Files that need to be updated

  • zerver/lib/integrations.py: Add your integration to WEBHOOK_INTEGRATIONS. This will automatically register a URL for the incoming webhook of the form api/v1/external/mywebhook and associate it with the function called api_mywebhook_webhook in zerver/webhooks/mywebhook/view.py. Also add your integration to DOC_SCREENSHOT_CONFIG. This will allow you to automatically generate a screenshot for the documentation by running tools/screenshots/generate-integration-docs-screenshot --integration mywebhook.

Common Helpers

  • If your integration will receive a test webhook payload, you can use get_setup_webhook_message to create our standard message for test payloads. You can import this from zerver/lib/webhooks/common.py, and it will generate a message like this: "GitHub webhook is successfully configured! 🎉"

General advice

  • Consider using our Zulip markup to make the output from your integration especially attractive or useful (e.g., emoji, Markdown emphasis, or @-mentions).

  • Use topics effectively to ensure sequential messages about the same thing are threaded together; this makes for much better consumption by users. E.g., for a bug tracker integration, put the bug number in the topic for all messages; for an integration like Nagios, put the service in the topic.

  • Integrations that don't match a team's workflow can often be uselessly spammy. Give careful thought to providing options for triggering Zulip messages only for certain message types, certain projects, or sending different messages to different channels/topics, to make it easy for teams to configure the integration to support their workflow.

  • Consistently capitalize the name of the integration in the documentation and the Client name the way the vendor does. It's OK to use all-lower-case in the implementation.

  • Sometimes it can be helpful to contact the vendor if it appears they don't have an API or webhook we can use; sometimes the right API is just not properly documented.

  • A helpful tool for testing your integration is UltraHook, which allows you to receive webhook calls via your local Zulip development environment. This enables you to do end-to-end testing with live data from the service you're integrating and can help you spot why something isn't working or if the service is using custom HTTP headers.

URL specification

The base URL for an incoming webhook integration bot, where INTEGRATION_NAME is the name of the specific webhook integration and API_KEY is the API key of the bot created by the user for the integration, is:

https://chat2.ifi.lmu.de/api/v1/external/INTEGRATION_NAME?api_key=API_KEY

The list of existing webhook integrations can be found by browsing the Integrations documentation or in zerver/lib/integrations.py at WEBHOOK_INTEGRATIONS.

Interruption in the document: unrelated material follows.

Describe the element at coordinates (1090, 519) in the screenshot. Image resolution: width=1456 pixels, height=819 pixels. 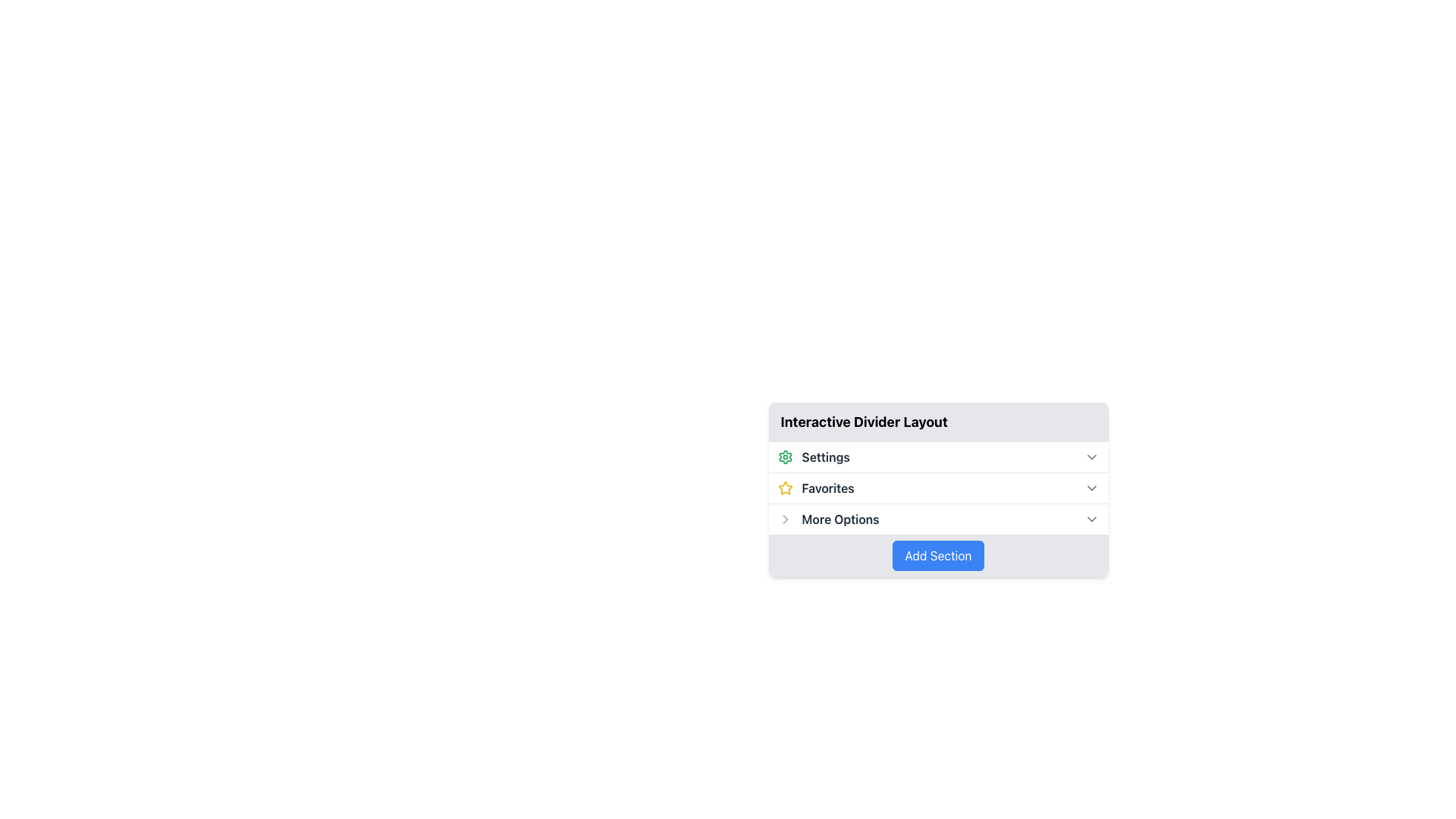
I see `the dropdown indicator icon located on the far-right side of the 'More Options' row to trigger a tooltip or highlight` at that location.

Parameters accepted in the URL include:

api_key (required)

The API key of the bot created by the user for the integration. To get a bot's API key, see the API keys documentation.

stream

The channel for the integration to send notifications to. Can be either the channel ID or the URL-encoded channel name. By default the integration will send direct messages to the bot's owner.

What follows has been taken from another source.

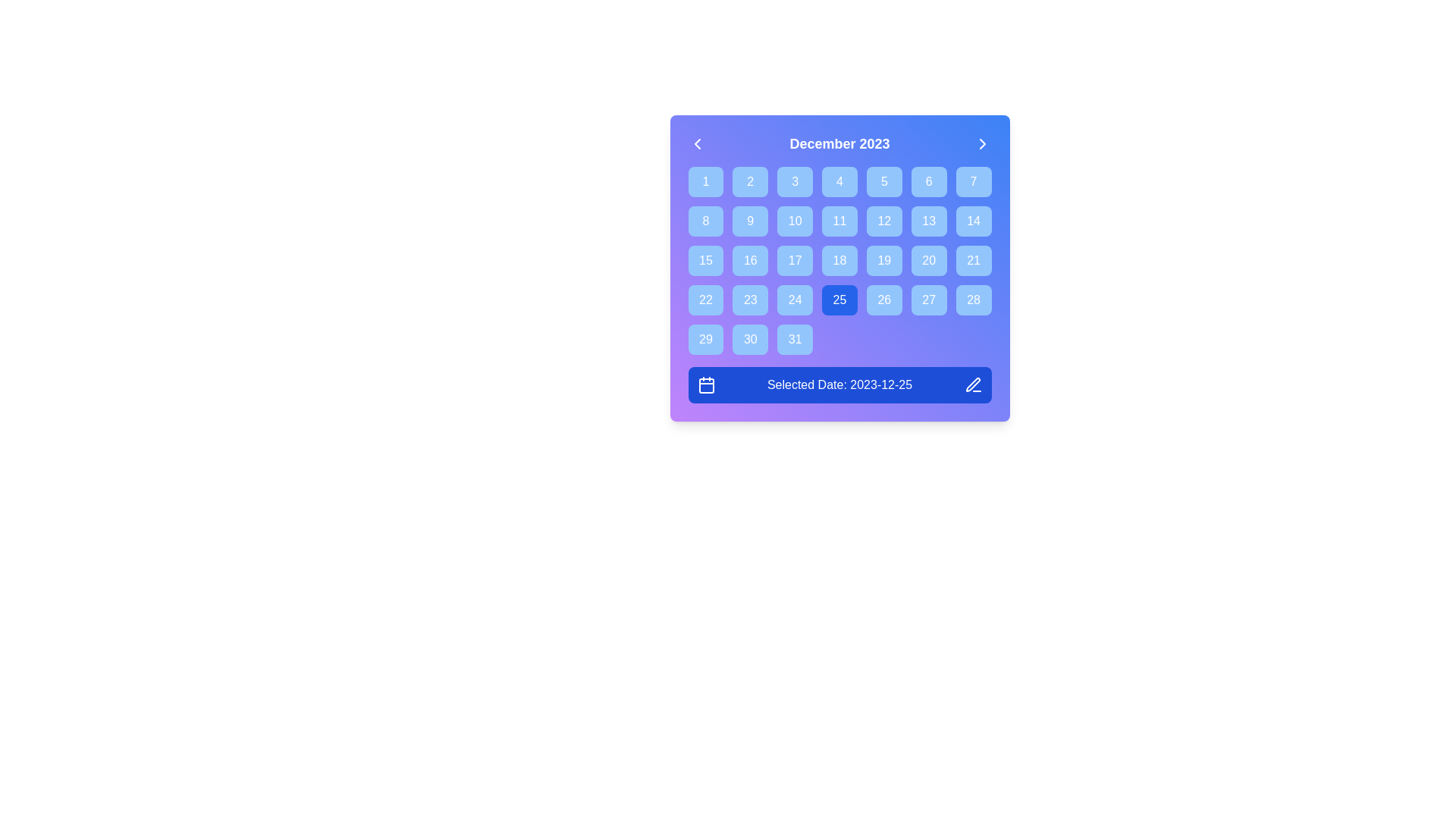 This screenshot has height=819, width=1456. I want to click on the Day cell in the calendar grid, which is a rounded rectangle with a light blue background containing the number '22', so click(705, 300).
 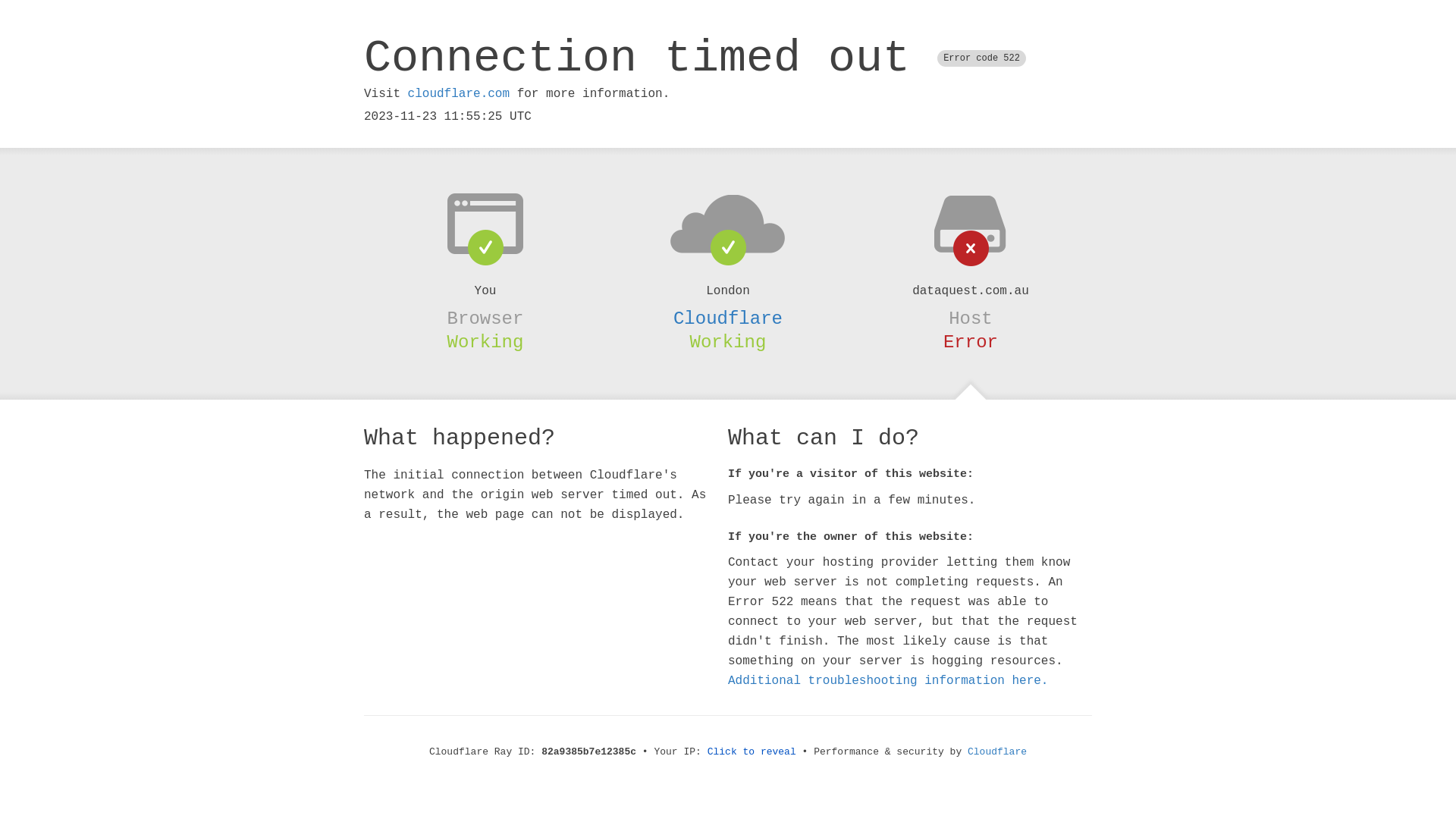 I want to click on 'Click to reveal', so click(x=752, y=752).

A channel ID can be found when browsing channels in the web or desktop apps.

topic

The topic in the specified channel for the integration to send notifications to. The topic should also be URL-encoded. By default the integration will have a topic configured for channel messages.

only_events, exclude_events

Some incoming webhook integrations support these parameters to filter which events will trigger a notification. You can append either &only_events=["event_a","event_b"] or &exclude_events=["event_a","event_b"] (or both, with different events) to the URL, with an arbitrary number of supported events.

You can use UNIX-style wildcards like * to include multiple events. For example, test* matches every event that starts with test.

For a list of supported events, see a specific integration's documentation page.